A federal appeals court sided with a middle school that repeatedly sent a student home for wearing a shirt that was demeaning to students of some gender identities.

Liam Morrison, a 12-year-old student in Middleborough, Massachusetts, wore a T-shirt reading “There Are Only Two Genders” to seventh grade after his school held a Pride day and hung Pride flags in classrooms. School officials sent Morrison home on the grounds that his shirt targeted nonbinary students.

The following week, two people stood near the school’s bus drop-off area holding signs that read, “there are only two genders” and “keep woke politics out our schools.” Counterprotesters responded the next day with their own signs that read, “trans people belong,” “everyone is welcome here,” and “we support trans rights.”
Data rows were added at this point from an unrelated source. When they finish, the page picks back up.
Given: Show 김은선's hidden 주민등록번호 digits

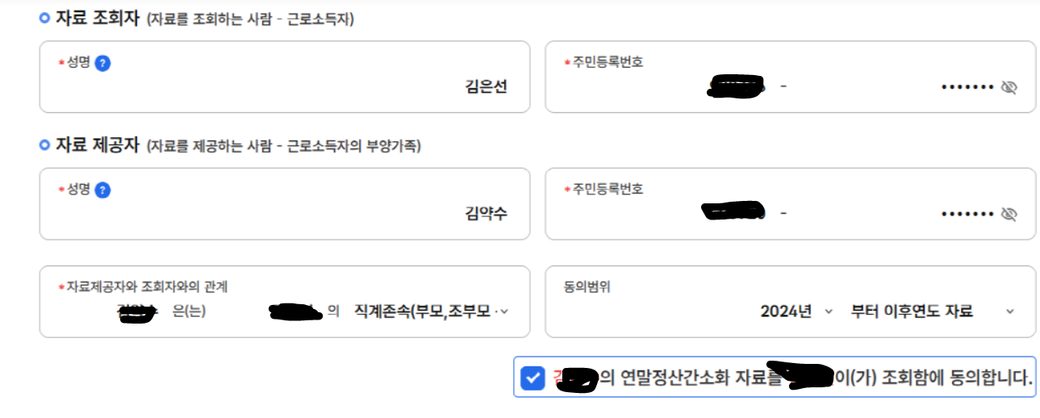Looking at the screenshot, I should (1009, 87).
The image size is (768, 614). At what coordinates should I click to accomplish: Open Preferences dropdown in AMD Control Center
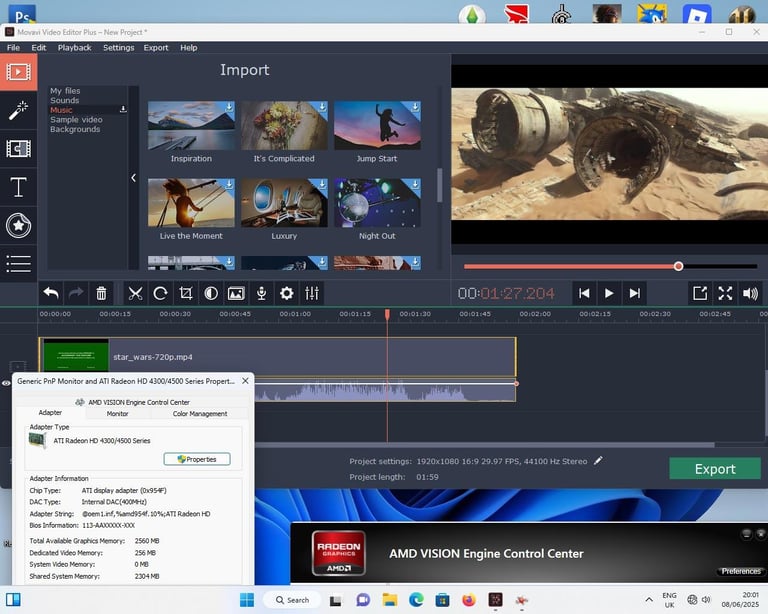point(741,571)
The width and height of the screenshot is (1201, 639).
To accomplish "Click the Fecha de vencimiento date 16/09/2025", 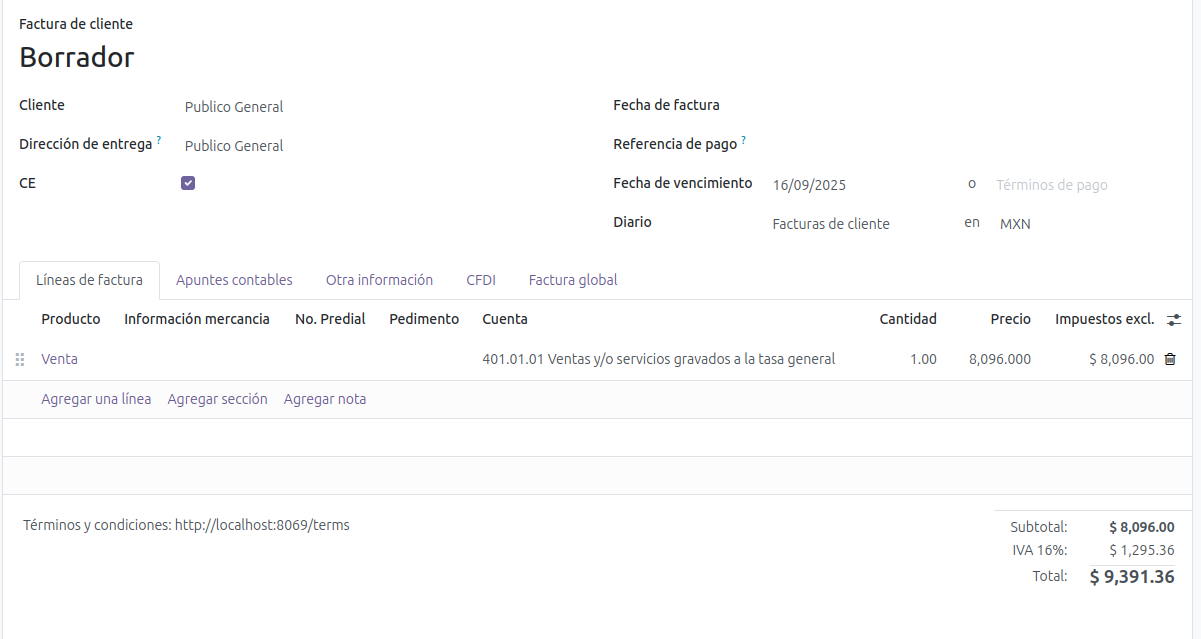I will pyautogui.click(x=809, y=185).
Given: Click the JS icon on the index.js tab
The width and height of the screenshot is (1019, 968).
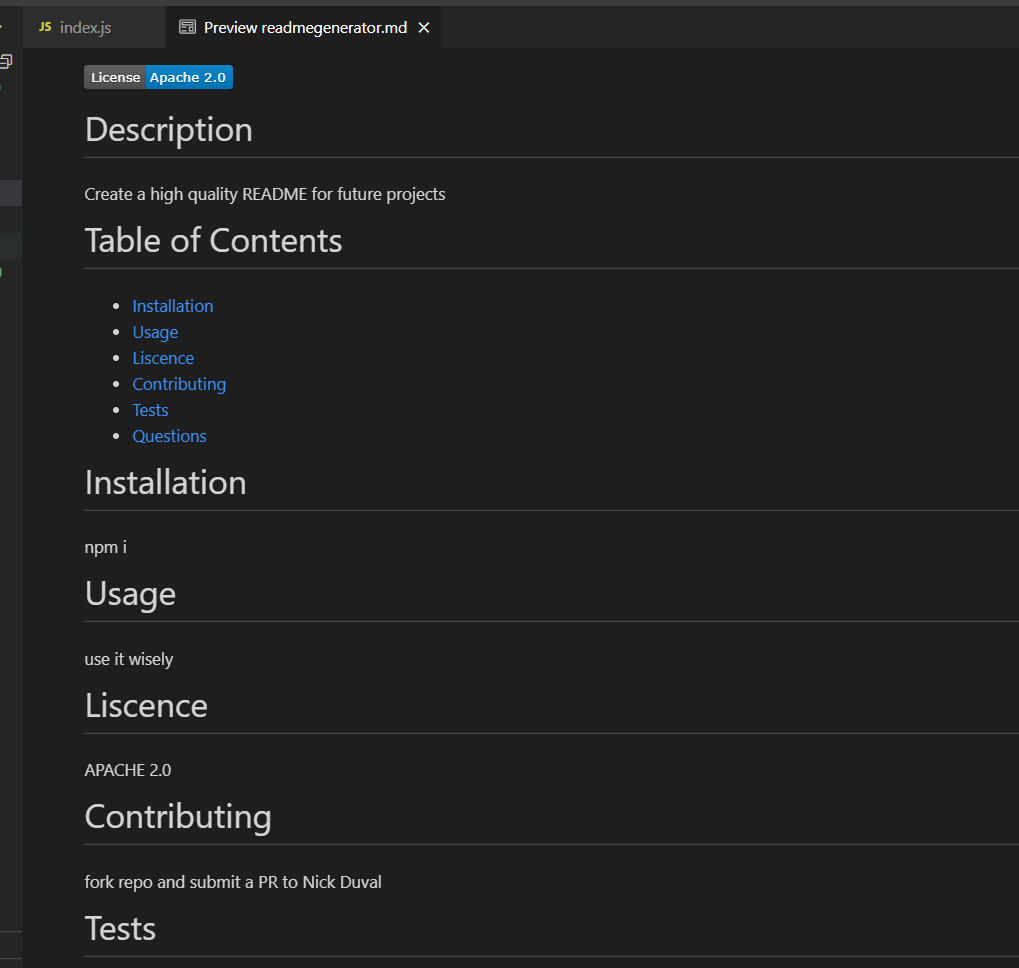Looking at the screenshot, I should point(44,27).
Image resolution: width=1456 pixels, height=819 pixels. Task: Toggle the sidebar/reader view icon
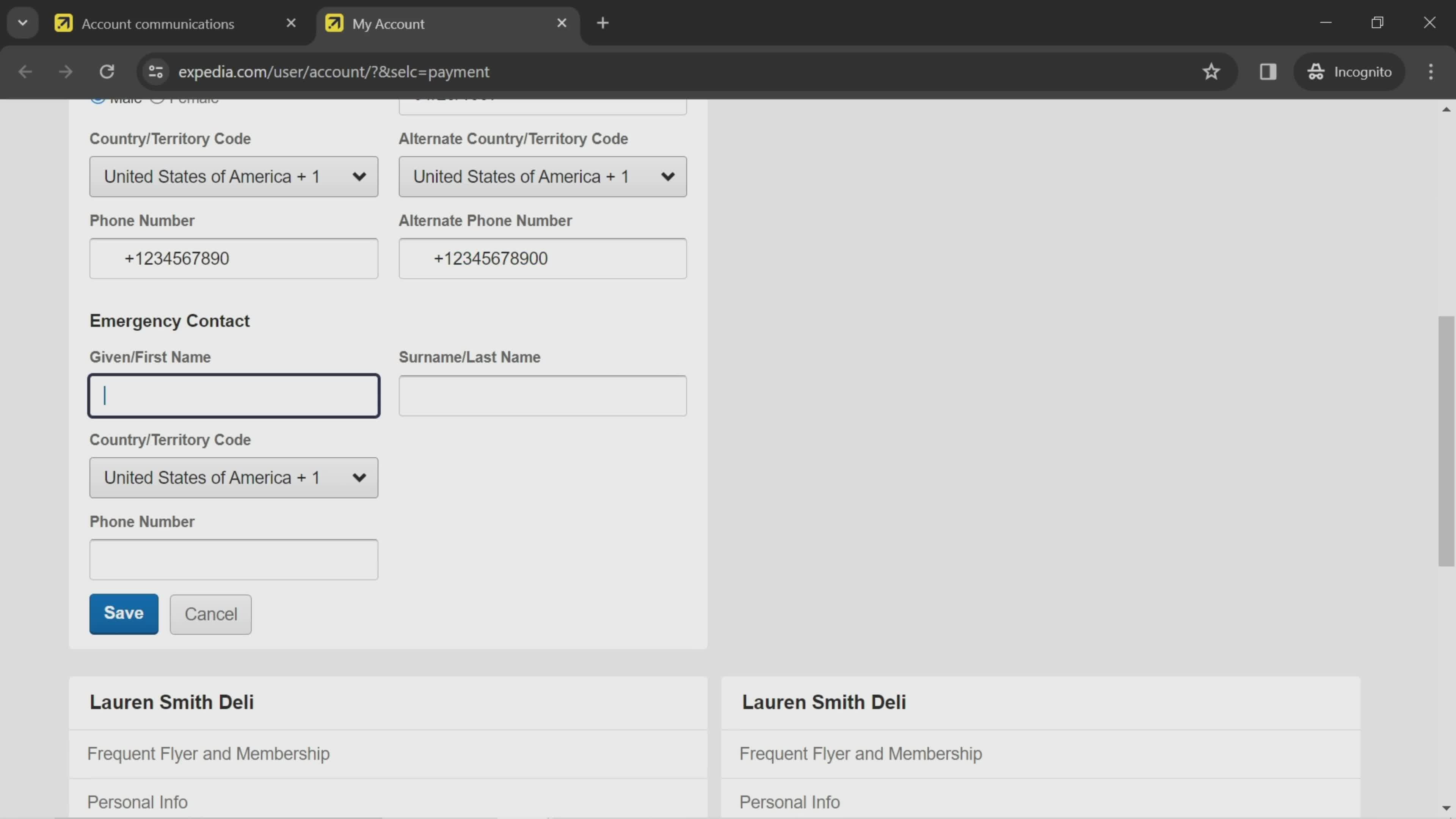[1268, 71]
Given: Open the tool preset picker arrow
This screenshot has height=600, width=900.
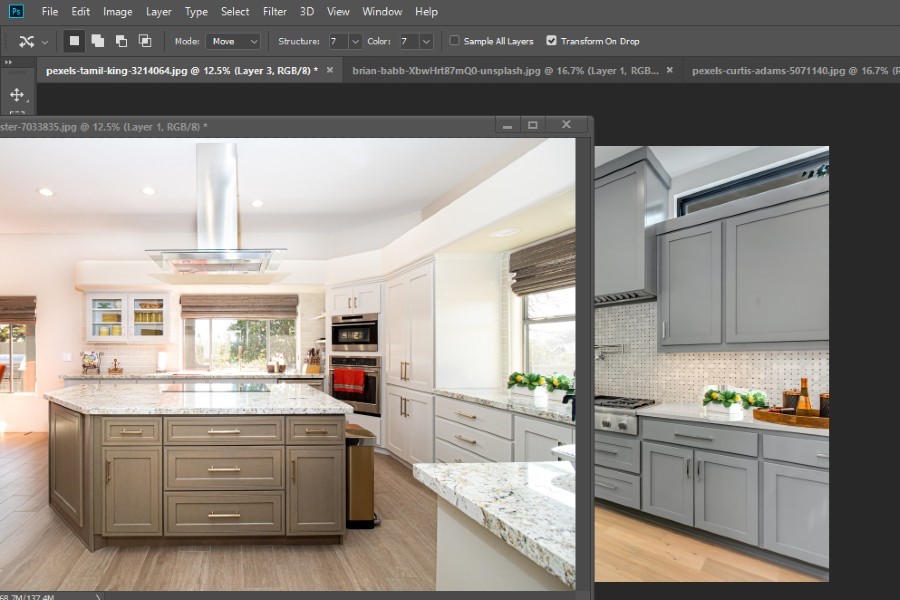Looking at the screenshot, I should 46,41.
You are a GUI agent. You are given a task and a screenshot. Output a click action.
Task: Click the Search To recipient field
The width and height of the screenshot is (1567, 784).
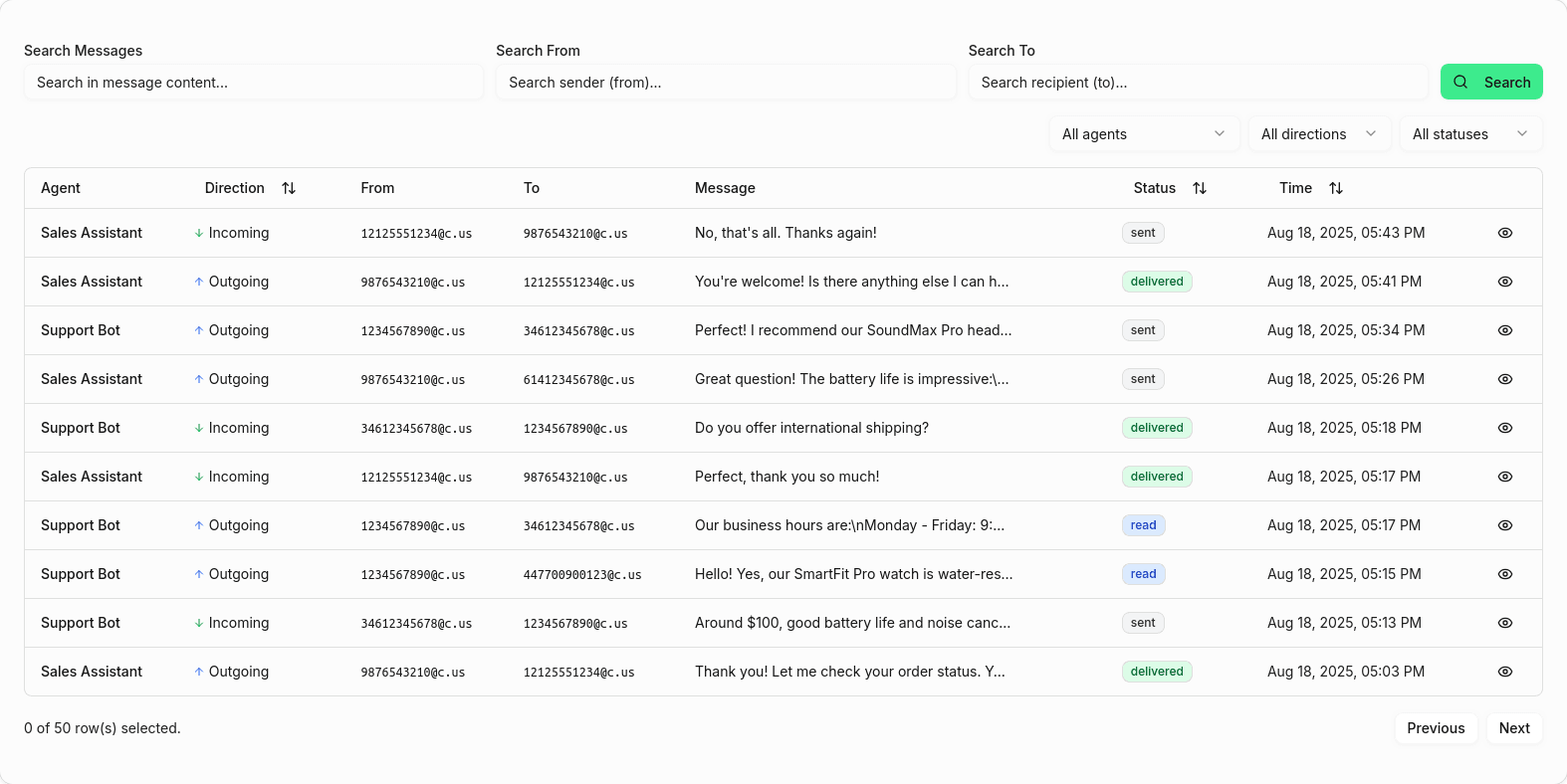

The incidents drew the attention of local news media and the school reported receiving complaints from many parents about Morrison’s shirt and the controversy surrounding it.

Days later, Morrison returned to school wearing the same shirt, this time with the word “CENSORED” taped over the words “Only Two.” Morrison was again sent home from school.

Morrison, represented by conservative advocacy group Alliance Defending Freedom, sued and argued that school administrators at Nichols Middle School violated his First Amendment rights by refusing to allow him to wear the T-shirt.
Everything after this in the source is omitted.